Total RET (t-RET) expression in formalin fixed paraffin embedded (FFPE) clinical breast cancer samples and correlation with co-receptors and clinical outcomes
Session type: Poster / e-Poster / Silent Theatre session
The tyrosine kinase REarranged in Transfection (RET) is active in breast cancer and associates with endocrine resistance. Accurate assessment of RET expression in formalin-fixed, paraffin-embedded (FFPE) clinical samples is essential in clinical trials investigating the potential benefits of RET targeted therapies
An immunohistochemical assay for t-RET was developed and validated using fresh-cut sections of FFPE cell pellets and clinical breast cancers. The assay was then applied to slides from a historical series of FFPE sections from n=93 primary breast cancers, which had been cut and stored for >10 years. Accompanying clinicopathological information allowed investigation of the relationship of RET expression to co-receptors, kinases, tumour characteristics and clinical outcome.
The final optimised assay involved microwave antigen retrieval in pH9 buffer and overnight primary antibody incubation with RET antibody (Abcam ab134100) at 1:70 to 1:100 dilution in long-term stored or fresh-cut clinical material respectively. The assay showed predominately cytoplasmic staining with scant membrane staining in fresh and stored breast cancer sections, and was validated in cell pellets including staining oestrogen deprivation-resistant cells. In the clinical series, t-RET staining was heterogeneous and positively associated with its co-receptor GFRA1 (p=0.003), tumour size (p=0.03), loss of differentiation (p=0.019) and disease recurrence (p=0.005).

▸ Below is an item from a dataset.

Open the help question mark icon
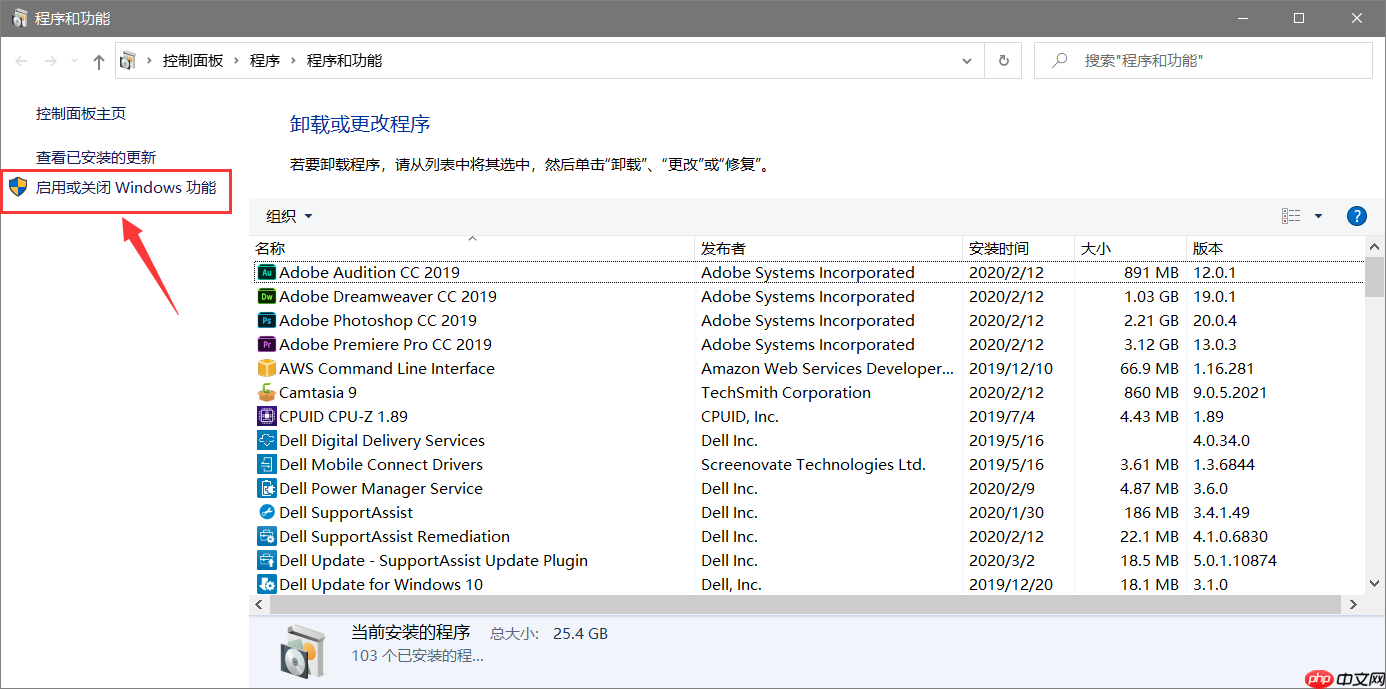Viewport: 1386px width, 689px height. (x=1356, y=215)
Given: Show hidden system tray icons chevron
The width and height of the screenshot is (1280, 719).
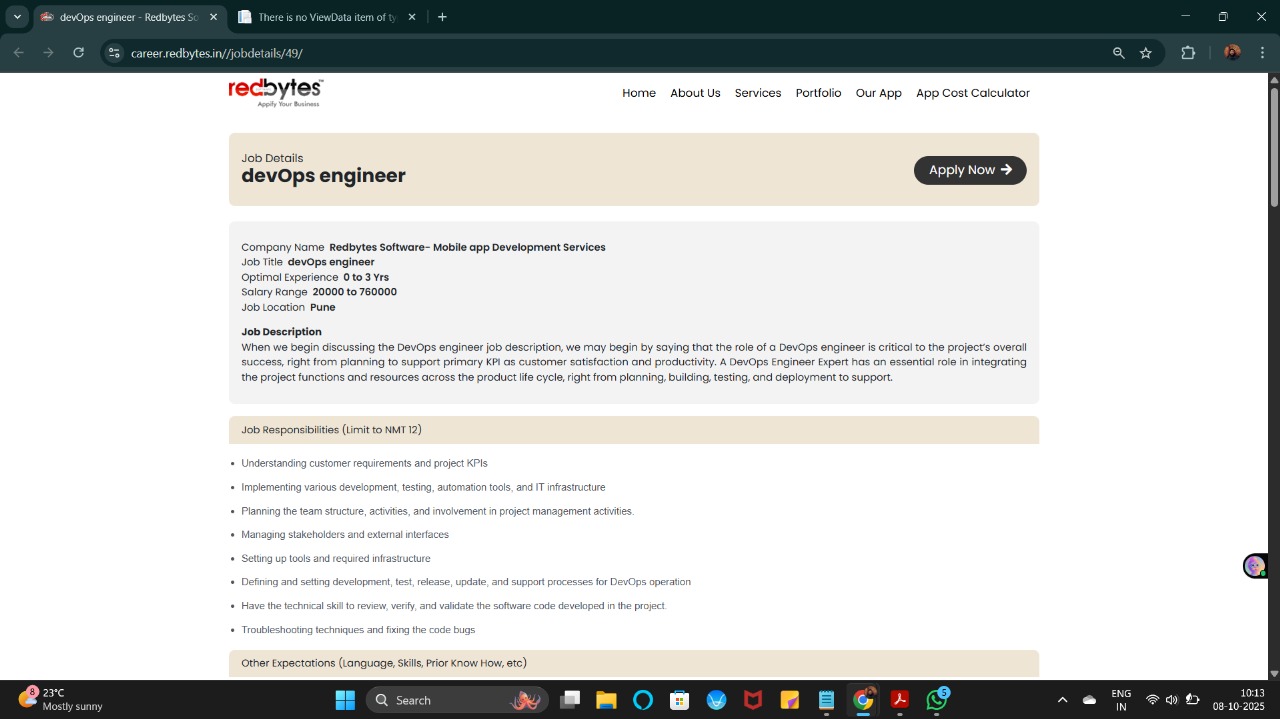Looking at the screenshot, I should coord(1062,700).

Biologically t-RET staining correlated inversely with AKT (p=0.02) while there was some direct association with Shc expression (p=0.085) within the MAPK pathway.
This assay is suitable to assess RET expression in FFPE breast cancer sections even when stored long-term, demonstrating association with poorer prognosis. The assay will now be used to investigate RET expression as a potential biomarker in the FURVA clinical trial, which is evaluating the clinical benefit a RET inhibitor in metastatic ER+/HER2- aromatase inhibitor resistant breast cancer.